O que Jung também observou, como bom intuitivo introvertido (desbravador do inconsciente coletivo), é que nossa tendência foi supervalorizar a função principal e a secundária ou auxiliar e esquecer as outras e o constante jogo entre elas. Então, se uma pessoa tem como função principal, por exemplo, a sensação, e esta é extrovertida, se sentirá bem desajeitado com sua polaridade ancorada no inconsciente (quarta função), a intuição introvertida.  Quando alguém perguntar o signo astrológico dela, por exemplo, chegará a ter “urticária” e dirá que odeia estas charlatanices. É verdade que uma pessoa pode ter preconceitos em relação à astrologia e não ter a função sensação extrovertida como sua adaptação principal, mas quem tem esta função da consciência mais desenvolvida não terá tantos interesses semióticos quanto sinestésicos. Já aquele com a função Intuitiva introvertida mais desenvolvida, que tem como a quarta função a sensação extrovertida, não se importará muito em pagar uma aposentadoria e dirá, como que vivendo em um mundo de sonhos e arco-íris, que nunca envelhecerá.

Pintura Erik Alos


 Por outro lado, estas polarizações, se devidamente consideradas,  geram movimento e amadurecimento psicológico. Quer dizer,  caso a pessoa consiga ir desenvolvendo algumas atividades de sua segunda e terceira função e ter, bem de leve, algum treinamento para a quarta função. Não é aconselhável forçar, ou pular direto para o treinamento da quarta função, isto seria como fazer uma sereia andar de bicicleta no ar.  Ela nasceu para o mar... (até conhecer o náufrago!).

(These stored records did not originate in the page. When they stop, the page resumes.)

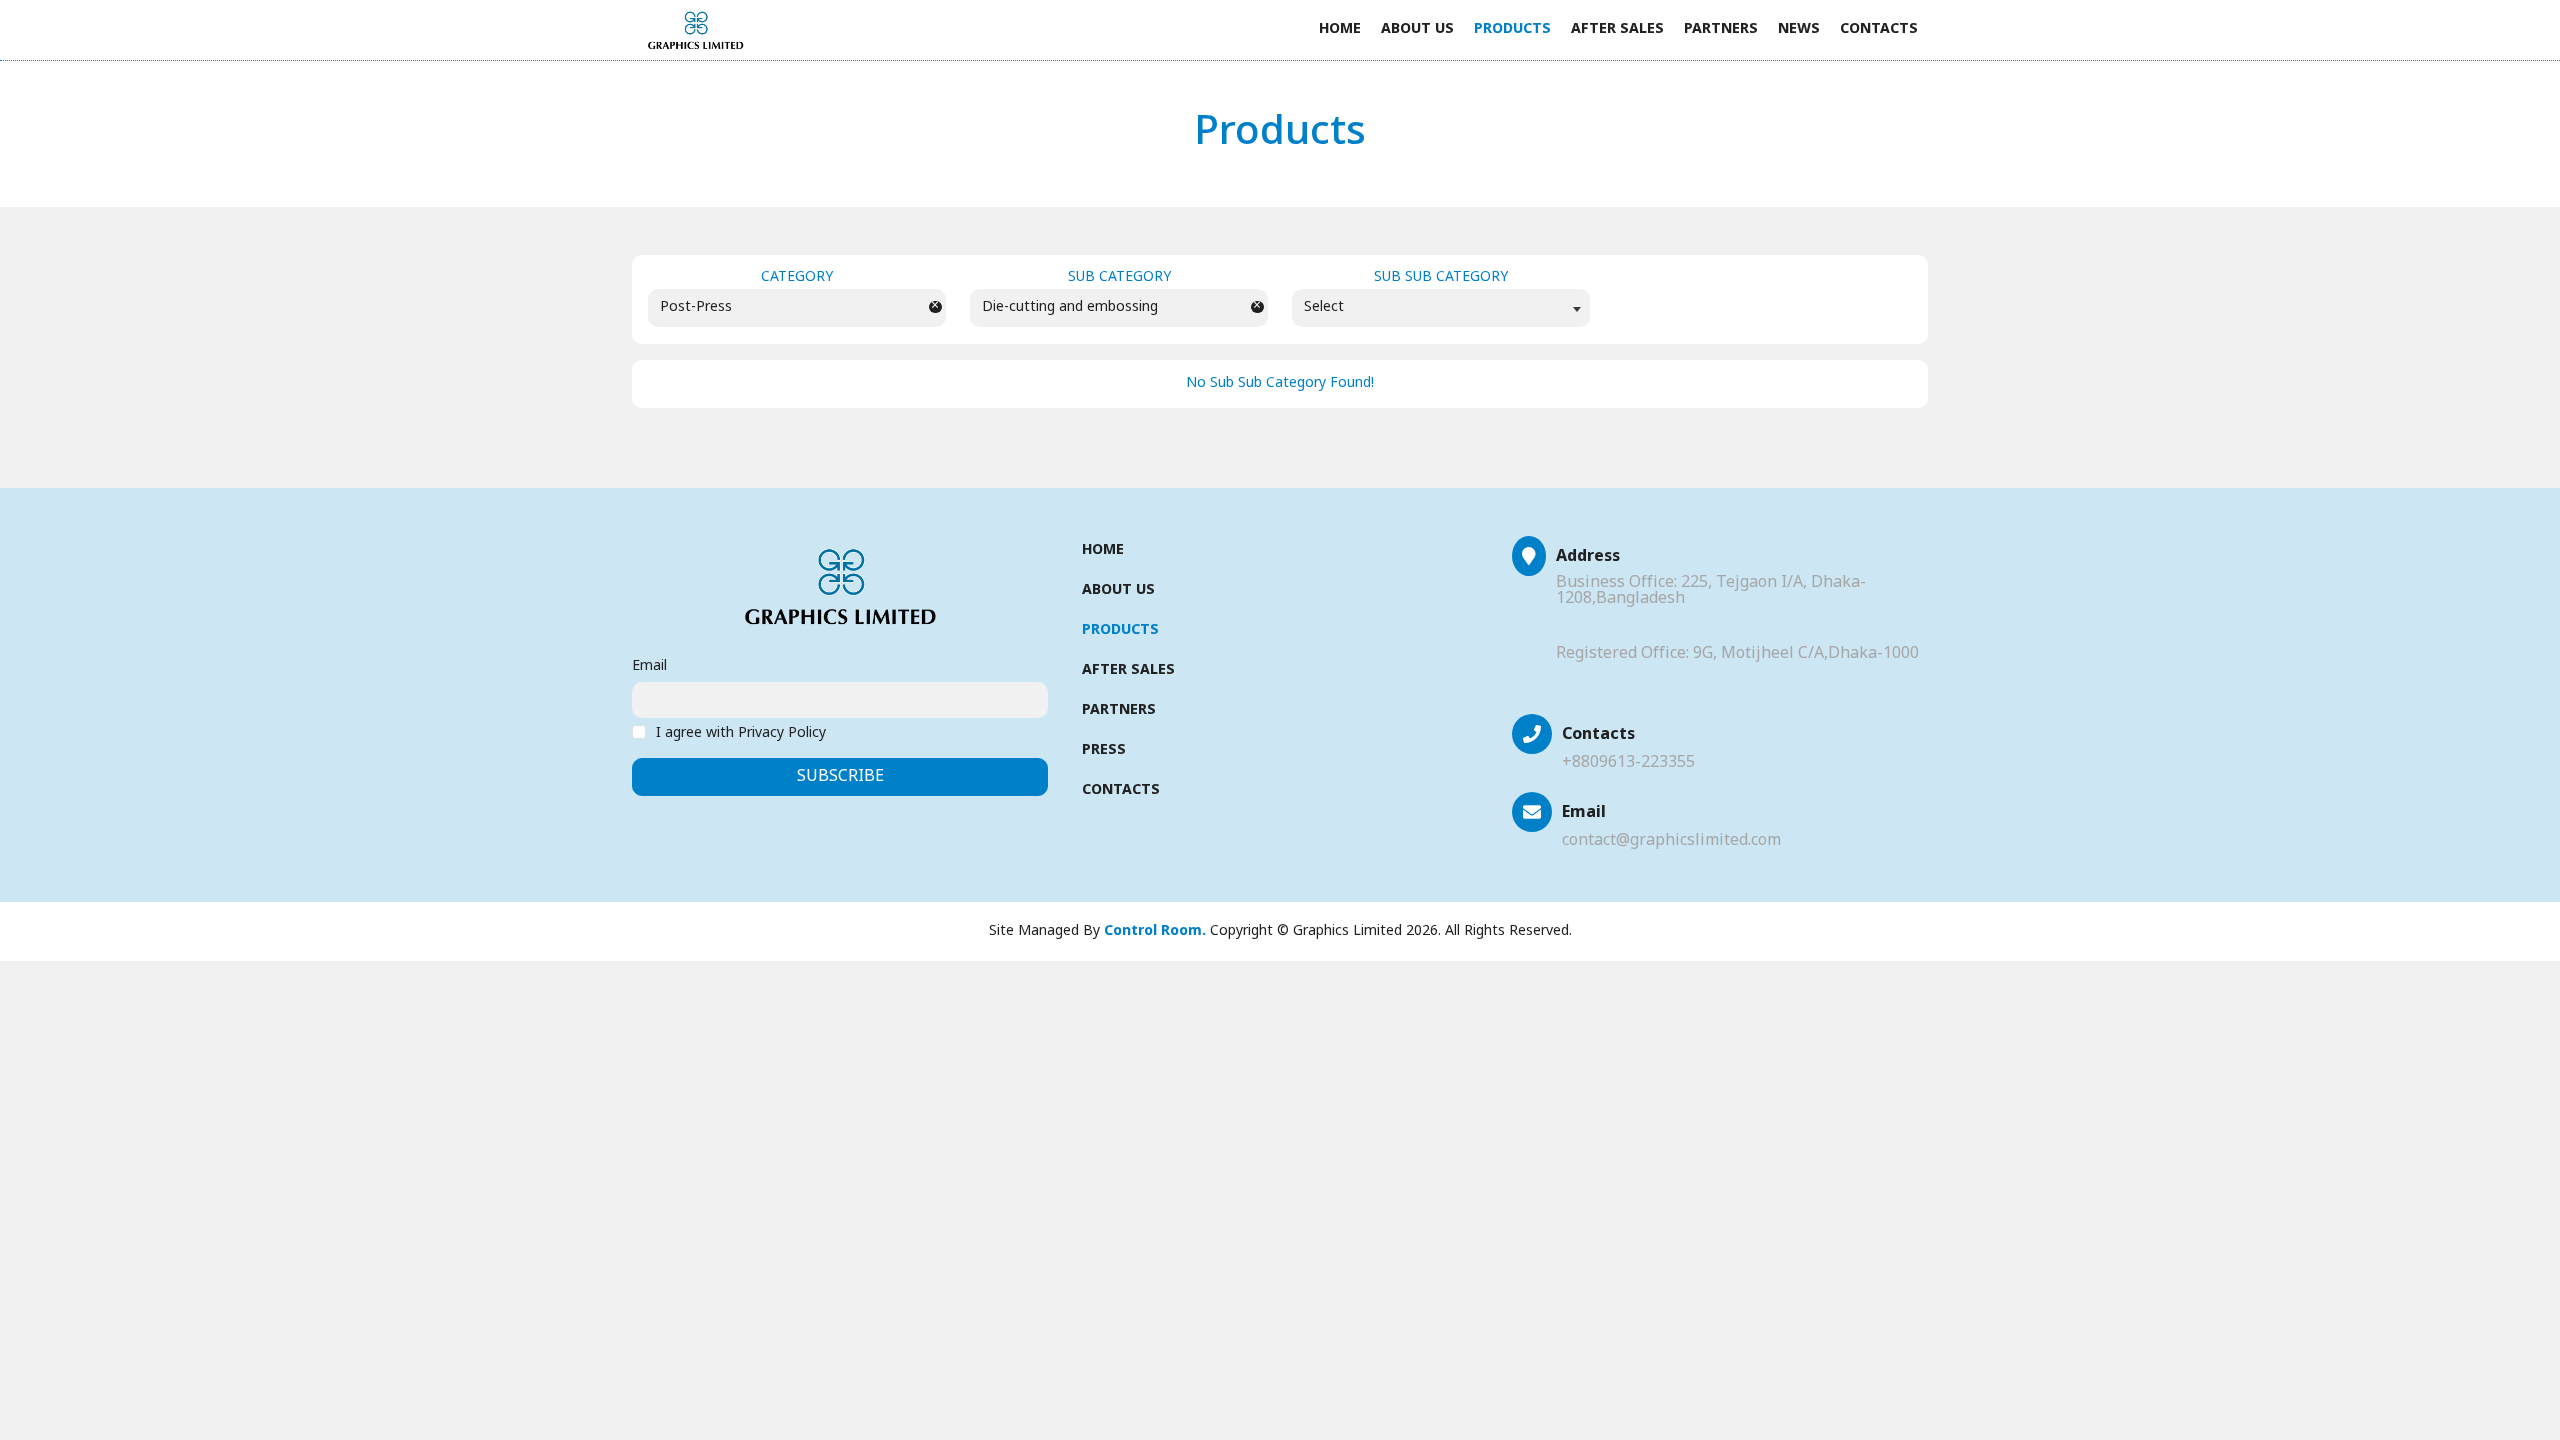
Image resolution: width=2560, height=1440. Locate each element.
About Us (1417, 29)
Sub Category (1119, 278)
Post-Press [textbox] (696, 307)
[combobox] (797, 308)
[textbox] (1441, 307)
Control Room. (1155, 931)
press (1104, 750)
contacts (1879, 29)
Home (1340, 29)
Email (649, 667)
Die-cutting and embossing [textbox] (1070, 307)
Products (1512, 29)
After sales (1617, 29)
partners (1119, 710)
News (1799, 29)
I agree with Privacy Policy (741, 734)
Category (797, 278)
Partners (1721, 29)
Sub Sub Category (1441, 278)
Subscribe (840, 777)
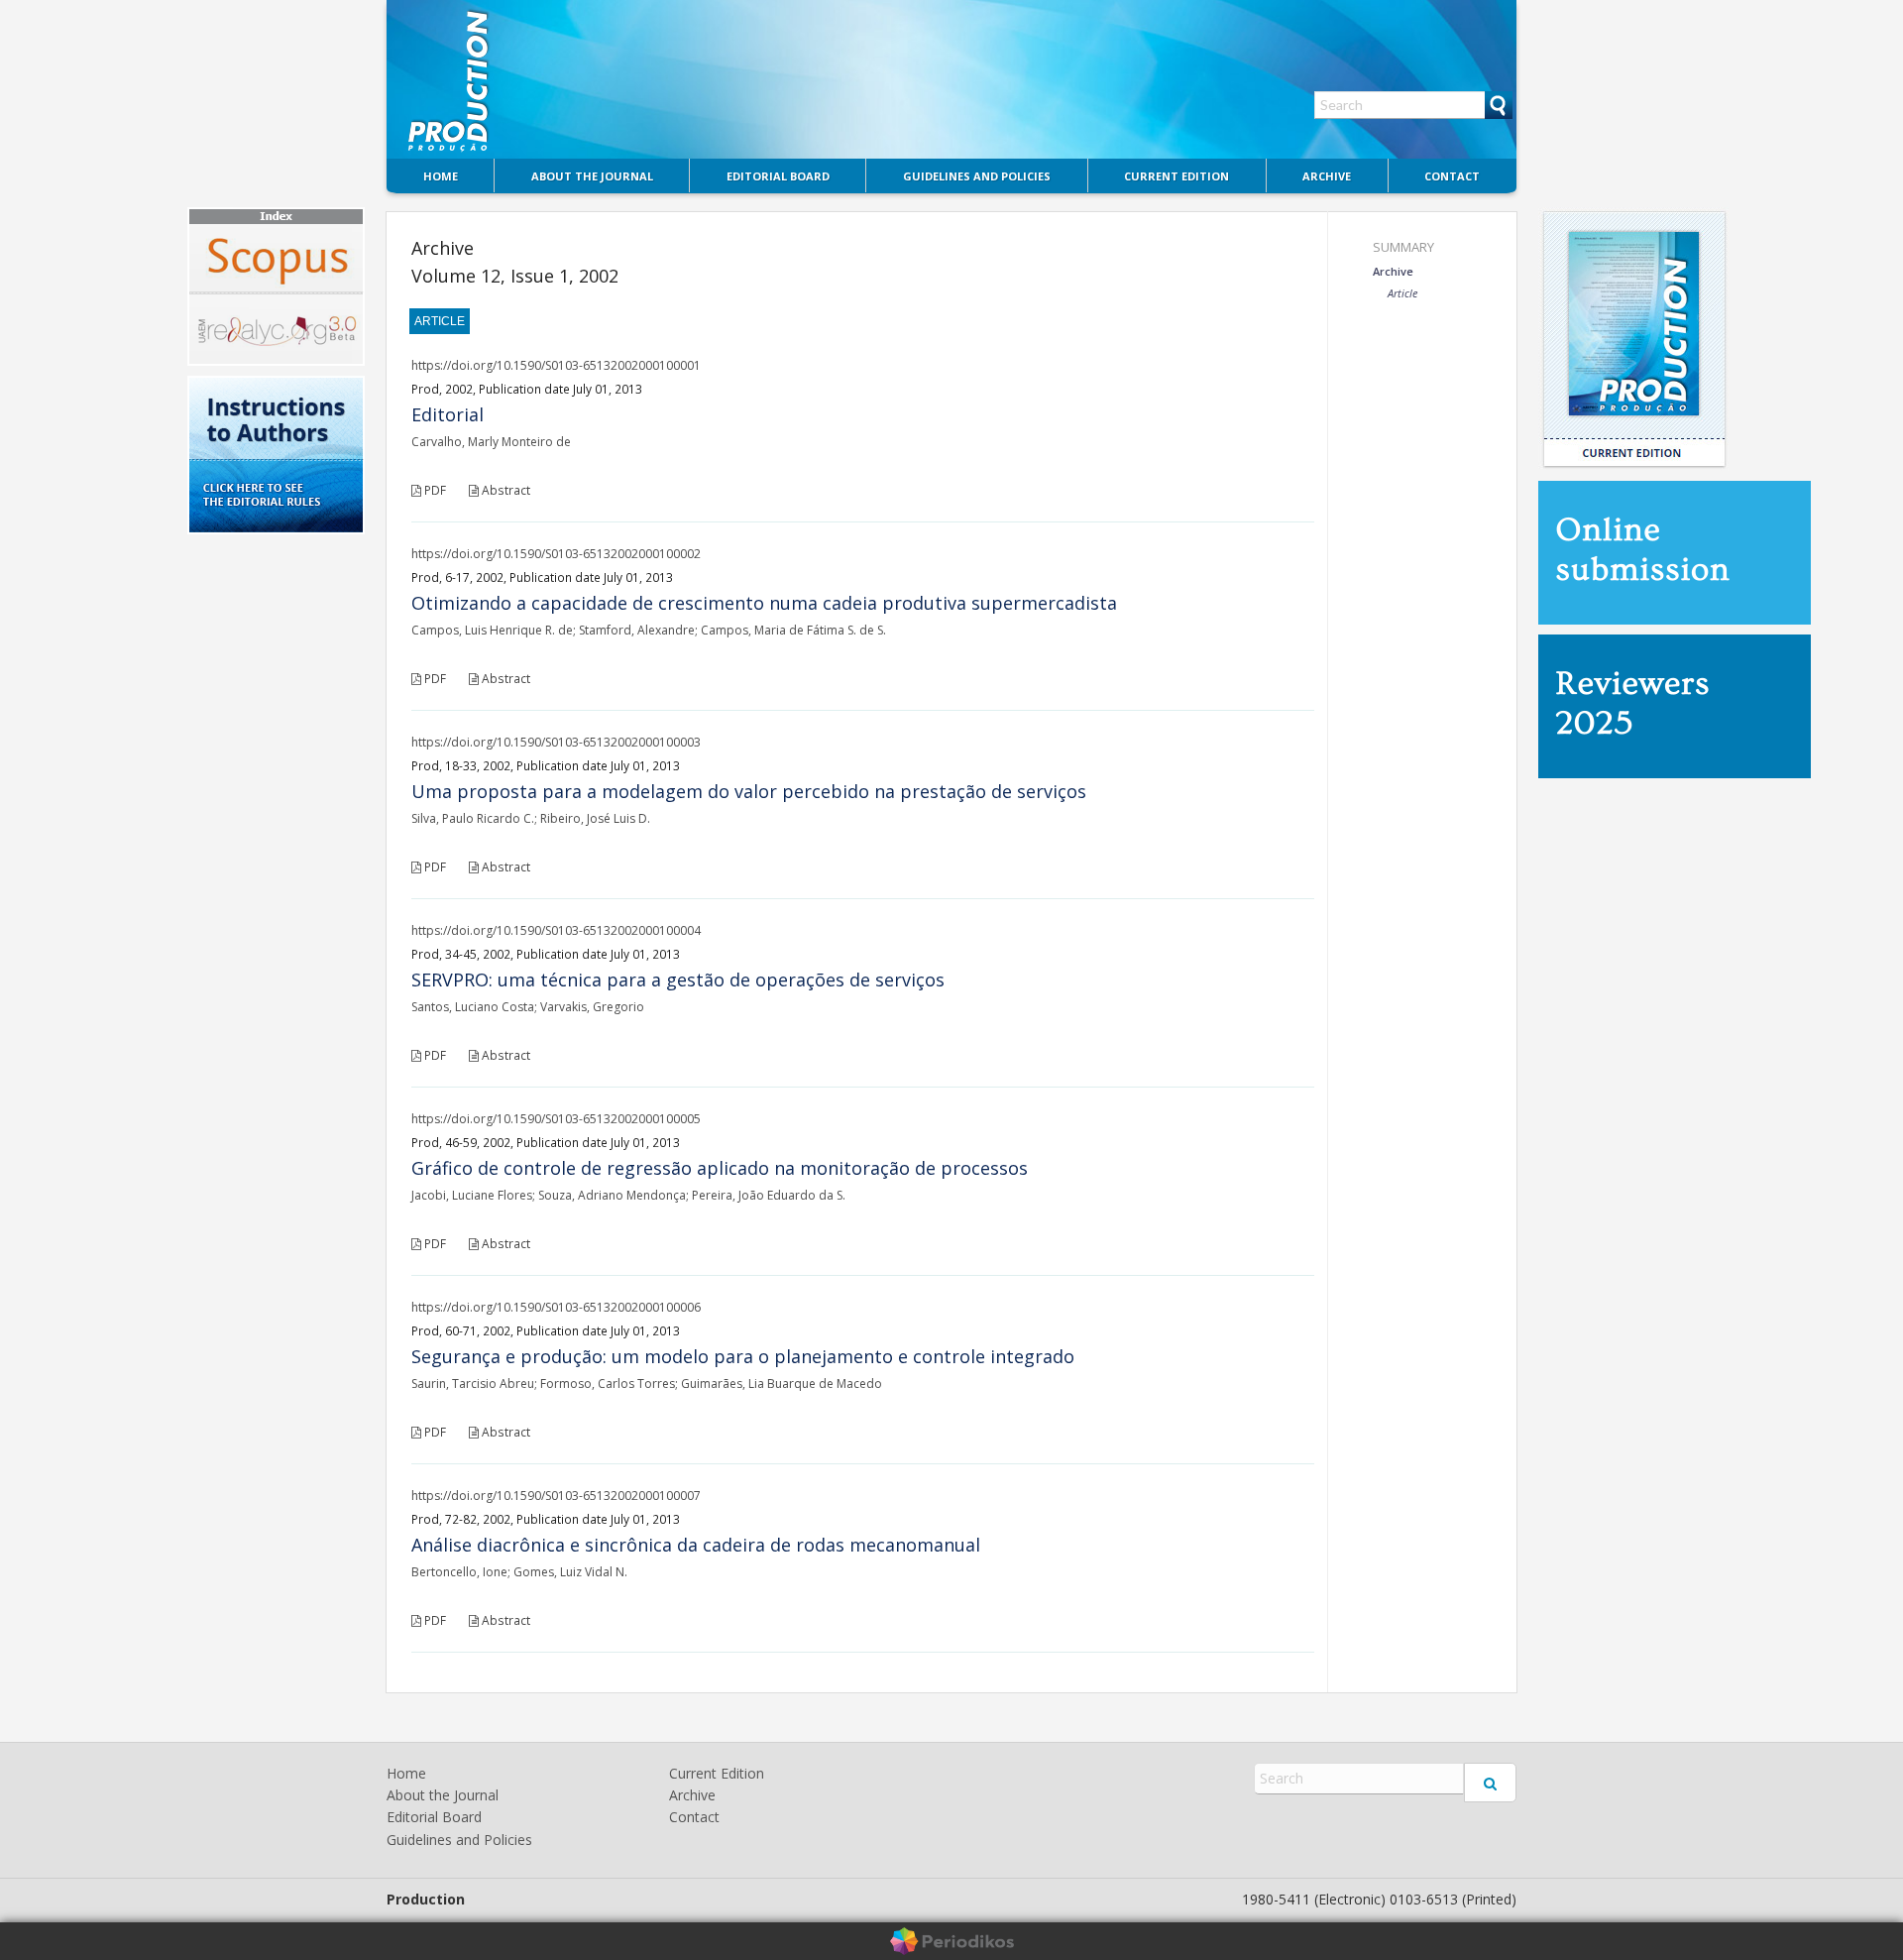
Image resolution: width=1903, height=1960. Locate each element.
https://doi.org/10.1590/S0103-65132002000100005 (556, 1118)
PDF (433, 490)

Mas, durante a metanoia, quando na meia idade as  polaridades se invertem para expandir a existência, se uma pessoa nega demais tudo àquilo que se refere à sua quarta função, haverá uma inversão desconcertante dos polos. O que estava submerso eclode como assombração trazendo consigo, descontroladamente, facetas ocultas da totalidade do ser.

Como diz Jung, “….A união dos opostos num nível mais alto da consciência, (...), não é uma questão racional e muito menos uma questão de vontade, mas um processo de desenvolvimento psíquico, que se exprime em símbolos. Historicamente, este processo sempre foi representado através de símbolos e ainda hoje o desenvolvimento da personalidade individual é figurado mediante imagens simbólicas” (Jung, 2001).




Four Mandalas: 14h centaury tibetan thangka painting anonymous tibetan painter
Um Thangka é uma arte budista com valores simbólicos.


A tal de crise da meia idade vira uma provação avassalante. Um problema no trabalho, uma nova configuração na família, uma doença, um acidente ou uma nova paixão com alguém tão diferente podem se mostrar insuperáveis exigindo toda uma nova maneira de ser no mundo. O que estava soterrado vem à tona, e o que era luz desce ao mundo das trevas.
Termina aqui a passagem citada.